Richard Mabey reminds us that plants have more than twenty different senses. “Entire forests are linked by an underground “wood wide web” of fungal “roots” that transport and balance nutrient flows and carry signals about disease and drought throughout the network”. (more here) The entire Clough now resembles a tree graveyard, towered over by mature Beeches, planted by our Victorian forbears. A virulent fungal infection is now spreading amongst these, and some have fallen. Pausing by the newly exposed roots of the latest casualty -the ripped cables of the ‘wood wide web’- I wondered what kind of chorus of alarm must have reverberated along the valley.
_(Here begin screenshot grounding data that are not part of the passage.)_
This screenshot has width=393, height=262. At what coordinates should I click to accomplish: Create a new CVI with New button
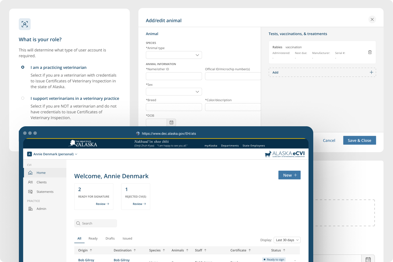click(x=289, y=175)
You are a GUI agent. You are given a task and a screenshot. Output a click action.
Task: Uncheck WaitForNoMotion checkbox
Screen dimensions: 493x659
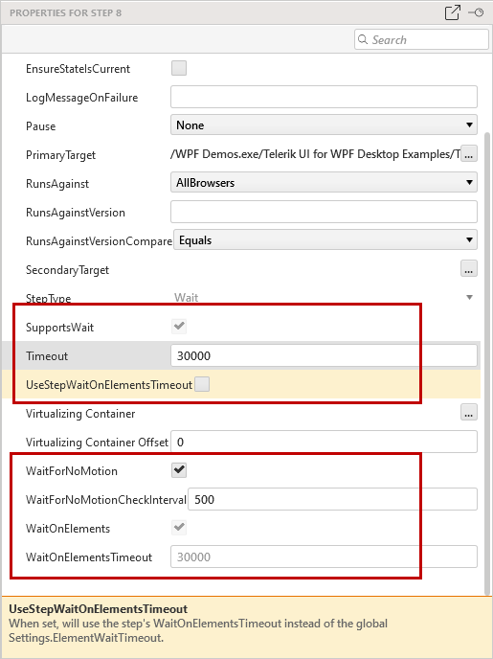coord(179,470)
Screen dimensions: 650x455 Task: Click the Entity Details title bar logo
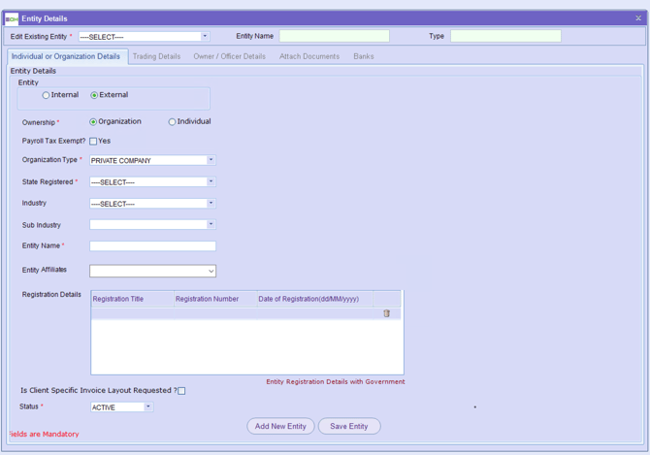coord(12,18)
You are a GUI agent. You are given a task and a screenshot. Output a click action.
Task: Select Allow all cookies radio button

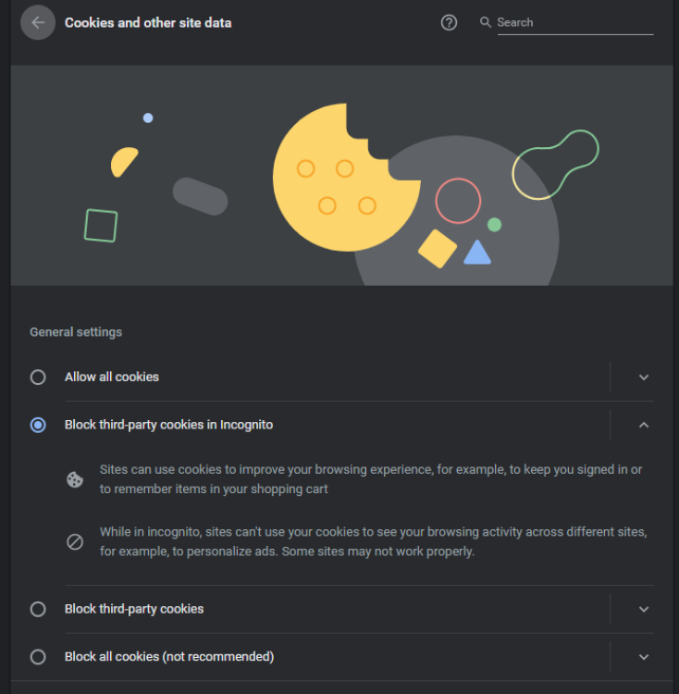point(38,378)
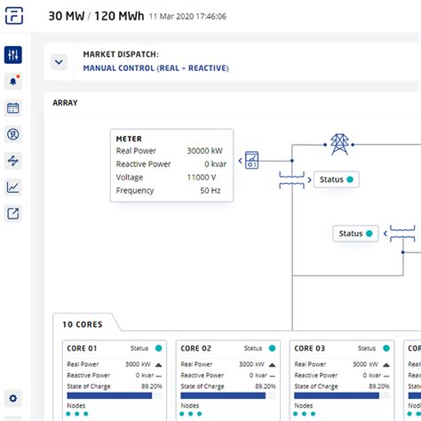Image resolution: width=421 pixels, height=421 pixels.
Task: Open the line chart analytics icon
Action: 13,187
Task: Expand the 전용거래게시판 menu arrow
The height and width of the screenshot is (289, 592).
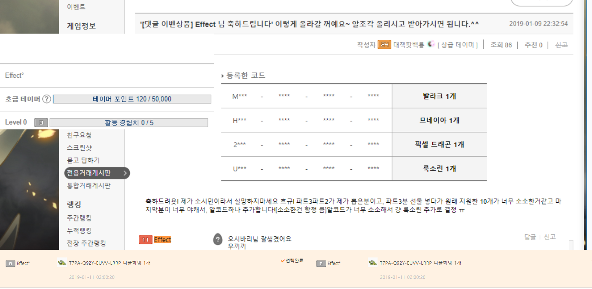Action: pyautogui.click(x=125, y=173)
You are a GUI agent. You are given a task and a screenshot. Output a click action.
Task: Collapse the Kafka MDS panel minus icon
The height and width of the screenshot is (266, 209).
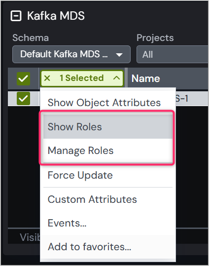(16, 16)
I was, no doubt, particularly attuned to the fate of that Oak, because Chris, a close friend, and fellow member of the meditation group that celebrated the seasonal festivals for five years during the late 80’s and early 90’s, died just before the Winter Solstice. After a three week hiatus, I was privileged to be able to read a passage from his 1995 thesis, on Ecology and Postmodernity, at his funeral yesterday. The event is far too ‘open’ to write about yet, of course. Suffice it to day that funerals can be powerfully life-affirming rites.
Chris was well aware that his writing took place in an extravagantly abundant living world, and was delighted to hear about the following small incident that occured when I was reading another passage some years ago. In a section entitled ‘Facing the Danger’ he talked about “the need to apprehend, to listen, to open oneself to the unhuman Other, to stop the interpreting, to feel, to identify with” and argued that ” in these encounters there is a sort of presence at work”. […] What is forgotten by cultural theory is “the void, the darkness, the concealment from which all unconcealment arises, [… ] an alterity (or otherness) […] whose nearest figures are silence, darkness, void, negativity and absolute limit”. At that point I noticed a tiny orange mite crawling across the page, neatly underlining the concluding line, which read: “ecological sensibility reminds us, above all, of the smallness of the lighted clearing in which we (all of us, even the literate human ones) come to presence.”
Bon Voyage Chris, and May the Long Time Sun Shine upon You!
Chris Drinkwater (1995) Ecology and Postmodernity, PhD Thesis, University of Leeds, pp195-6.